|
hankyoungerman@home.com (Hank Youngerman) writes:
> I would like to see some emprical analysis of the relative likelihood
> of winning and losing - but other than that - the formula seems pretty
> sensible to me.
Careful what you wish for, you just might get it :-)
I performed an experiment testing these three hypotheses:
* That the basic Elo system could accurately describe the distribution
of backgammon game results, if matches were all of the same length.
* That the FIBS implementation of the Elo system accurately describes
the distribution of backgammon game results, for matches of all
lengths.
* That the FIBS implementation of the Elo system systematically
overestimates the underdog's chances in shorter than average matches,
and overestimates the favourite's chances in longer than average
matches.
The details are written up at:
http://www.cs.arizona.edu/~gary/backgammon/elo.html
but the bottom line is that my data (several thousand one-pointers that
Abbott played against opponents ranging from 1280-1880) showed no evidence
refuting _any_ of the three hypotheses above. I was going to go into
more detail (graphs of observed winning probabilities vs.
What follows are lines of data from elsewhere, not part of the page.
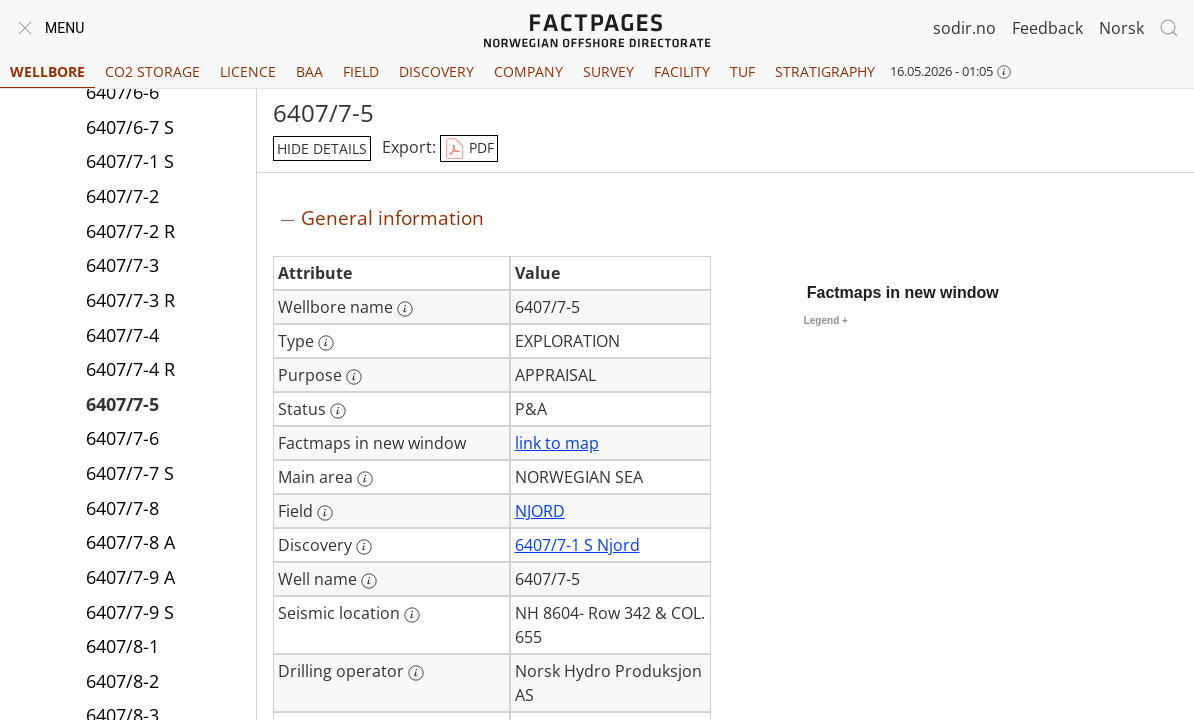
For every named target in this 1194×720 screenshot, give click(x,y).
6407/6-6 (122, 92)
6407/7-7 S (130, 473)
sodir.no (964, 28)
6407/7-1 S (130, 161)
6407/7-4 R (130, 369)
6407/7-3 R (130, 300)
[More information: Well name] (369, 581)
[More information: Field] (325, 513)
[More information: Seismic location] (412, 615)
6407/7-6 (122, 438)
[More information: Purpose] (354, 377)
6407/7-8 (122, 508)
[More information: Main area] (365, 479)
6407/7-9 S (130, 612)
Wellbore (47, 71)
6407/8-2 (122, 681)
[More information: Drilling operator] (416, 673)
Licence (248, 71)
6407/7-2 (122, 196)
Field (361, 71)
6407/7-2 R (130, 231)
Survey (608, 71)
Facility (682, 71)
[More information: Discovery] (364, 547)
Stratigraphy (825, 71)
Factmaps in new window (903, 292)
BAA (309, 71)
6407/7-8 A (130, 542)
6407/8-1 (122, 646)
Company (528, 71)
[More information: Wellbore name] (405, 309)
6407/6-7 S (130, 127)
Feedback (1047, 28)
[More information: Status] (338, 411)
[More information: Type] (326, 343)
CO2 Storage (152, 71)
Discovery (436, 71)
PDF (469, 149)
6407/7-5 (122, 404)
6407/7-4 (122, 335)
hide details (322, 148)
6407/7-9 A (130, 577)
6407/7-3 (122, 265)
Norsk (1121, 28)
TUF (742, 71)
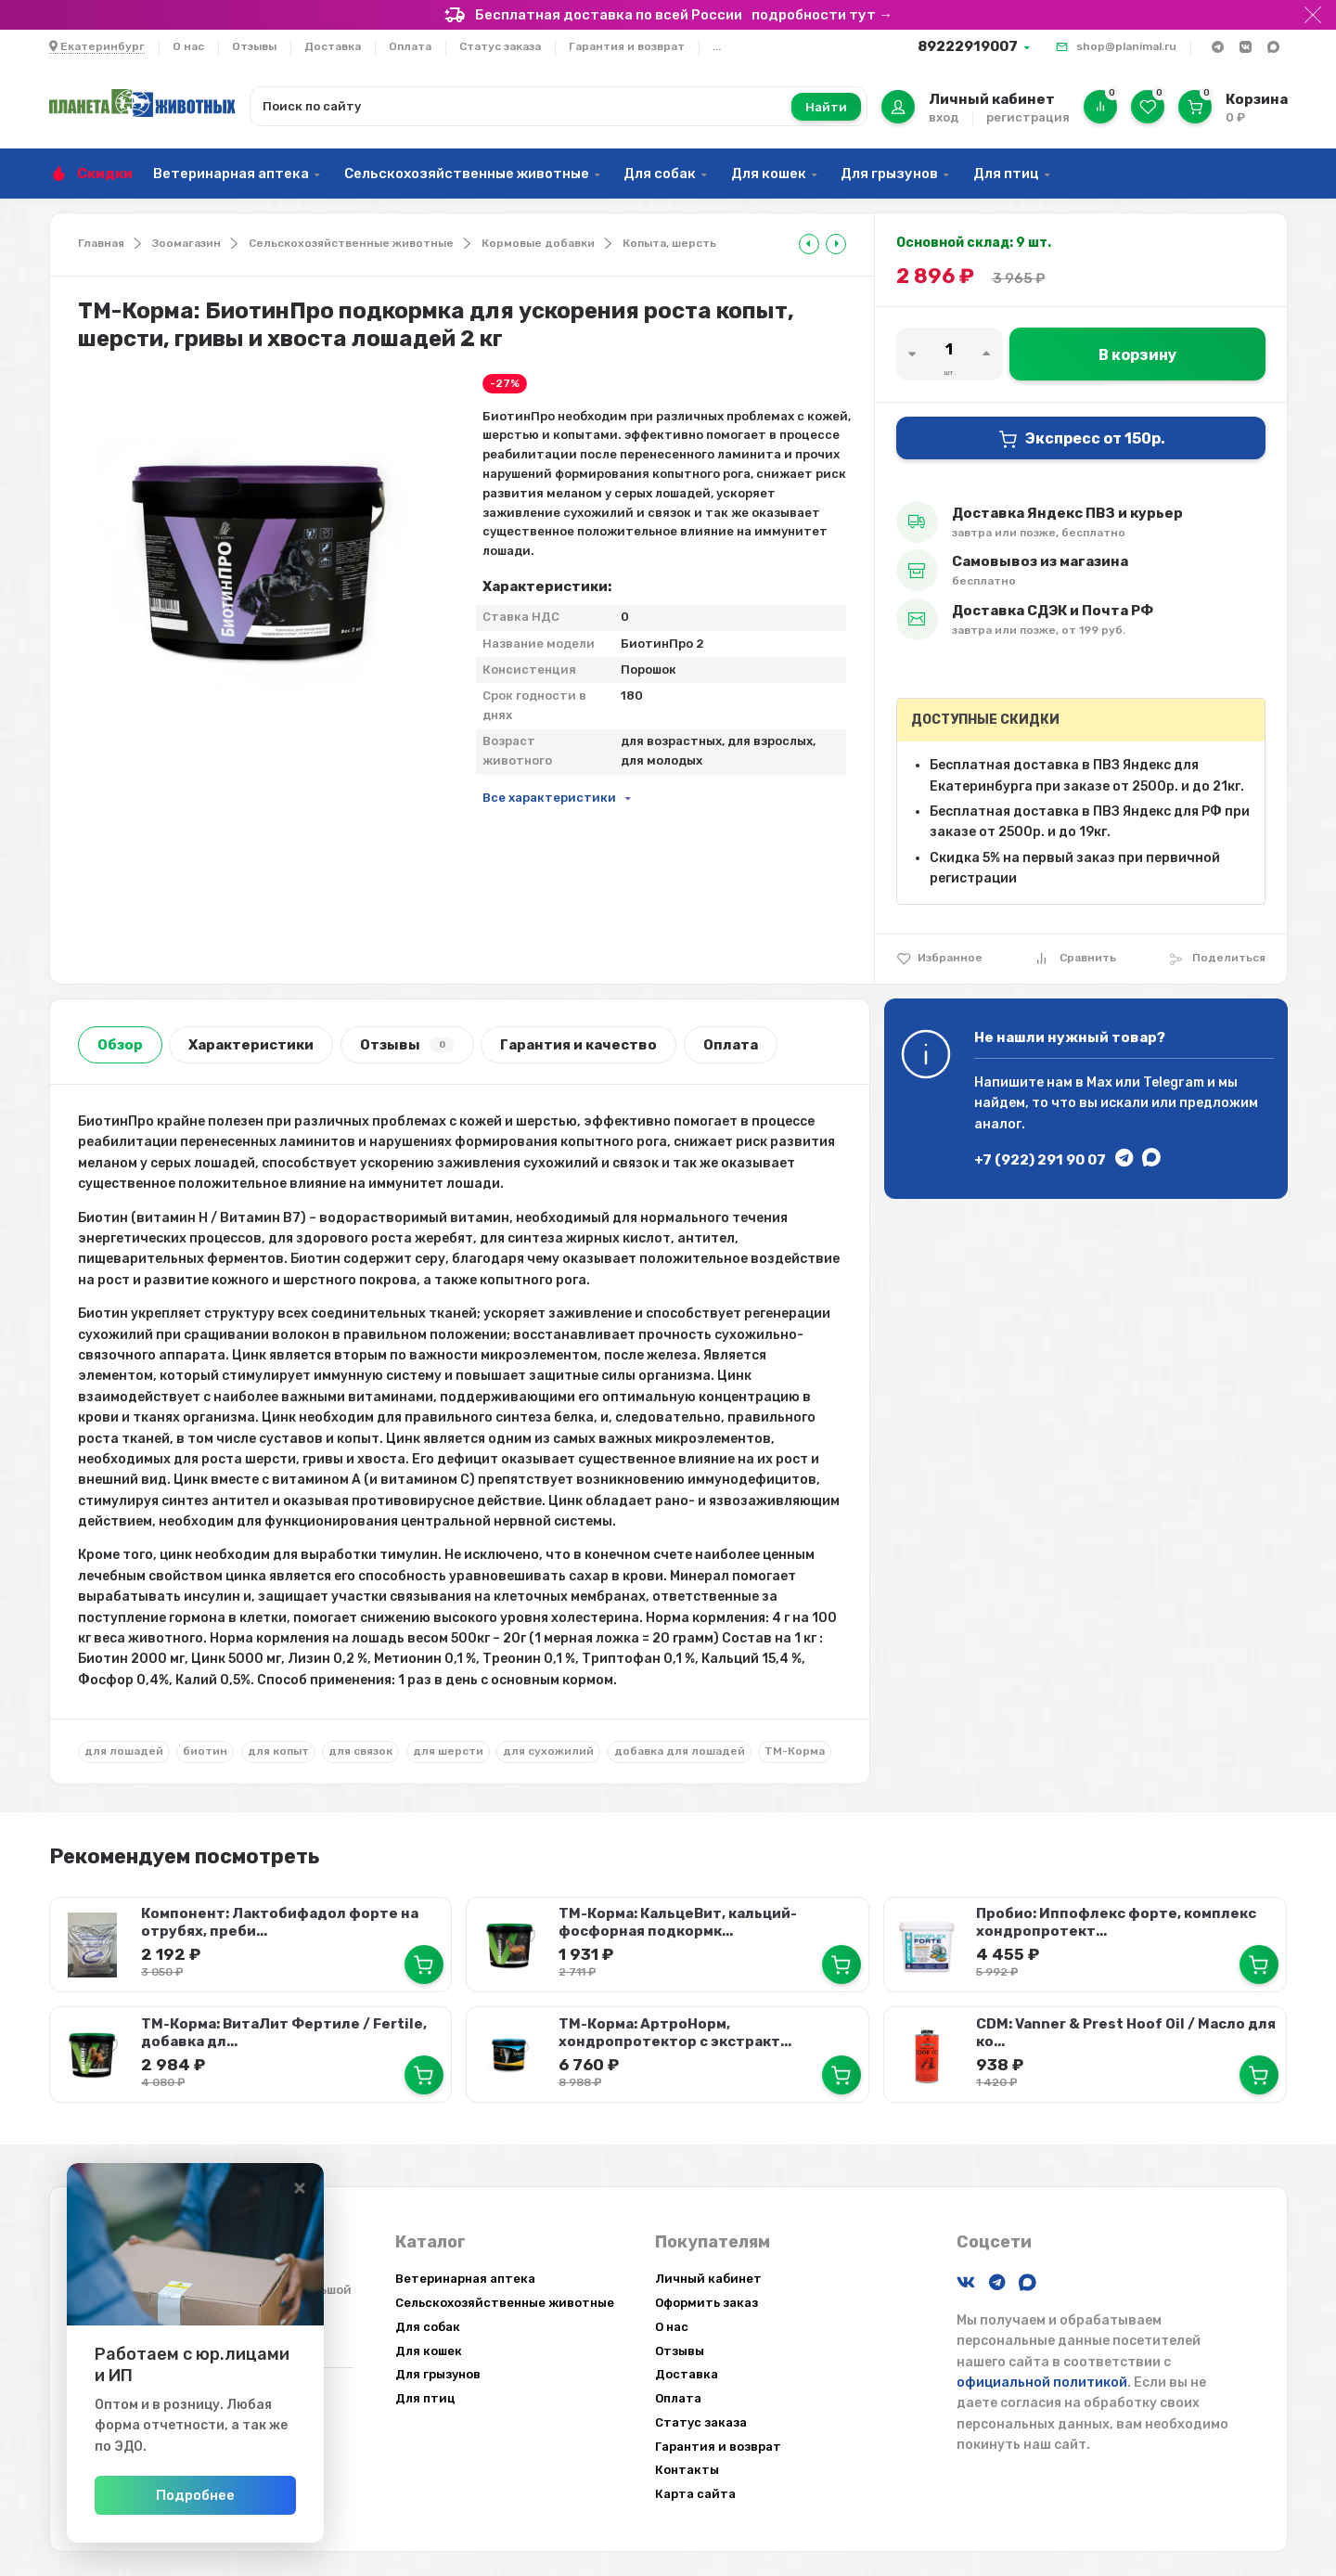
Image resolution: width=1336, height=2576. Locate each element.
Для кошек (768, 173)
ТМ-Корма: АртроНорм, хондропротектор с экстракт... (674, 2030)
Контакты (687, 2467)
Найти (826, 107)
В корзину (1137, 355)
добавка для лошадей (679, 1751)
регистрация (1028, 117)
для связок (360, 1751)
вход (943, 117)
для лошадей (123, 1751)
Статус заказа (500, 46)
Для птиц (1006, 173)
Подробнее (252, 2495)
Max (1099, 1082)
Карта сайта (695, 2491)
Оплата (410, 46)
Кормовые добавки (538, 243)
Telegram (1173, 1082)
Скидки (105, 173)
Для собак (659, 173)
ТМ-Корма (794, 1751)
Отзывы (254, 46)
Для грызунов (889, 173)
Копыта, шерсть (669, 243)
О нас (188, 46)
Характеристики (251, 1045)
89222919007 (968, 46)
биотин (205, 1751)
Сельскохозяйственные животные (466, 173)
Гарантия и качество (578, 1045)
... (717, 46)
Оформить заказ (706, 2299)
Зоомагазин (186, 243)
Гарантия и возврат (627, 46)
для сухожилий (548, 1751)
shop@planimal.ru (1126, 46)
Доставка (332, 46)
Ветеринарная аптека (231, 173)
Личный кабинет (708, 2275)
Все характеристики (549, 798)
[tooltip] (809, 244)
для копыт (278, 1751)
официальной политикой (1042, 2379)
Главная (101, 243)
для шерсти (448, 1751)
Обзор (120, 1045)
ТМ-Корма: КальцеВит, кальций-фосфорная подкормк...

FIBS-predicted
winning probabilities vs. best-fit Elo predicted winning probabilities
specifically fitted to the match length, etc.) but once I got as far as
what's on that web page, I'd pretty much satisfied my own curiosity so I
think it's pointless going any further.
(The one thing I would be interested in is performing the same kind of
analysis on longer length matches, if anybody has data available.
Unfortunately the chi-squared test I used needs LOTS of data; preferably
over 1000 matches of identical length. If they all involve the same
player, that's even better; if that player is a bot and so we know their
ability didn't change while the data were being collected, that's better
still.)
My current opinion is that the Elo system can be a very good predictor
of backgammon game distributions; that the FIBS implementation (with
the ratings difference scaled by the square root of the match length)
is flawed but adequate; and that FIBS systematically overestimates
the underdog's chances in short matches and overestimates the favourite's
chances in long matches. As I said, I've satisfied my own curiosity and
am now going to shut my mouth on this topic (bet you thought you'd never
hear me say that :-)
Cheers,
Gary.
--
Gary Wong, Department of Computer Science, University of Arizona
gary@cs.arizona.edu http://www.cs.arizona.edu/~gary/
|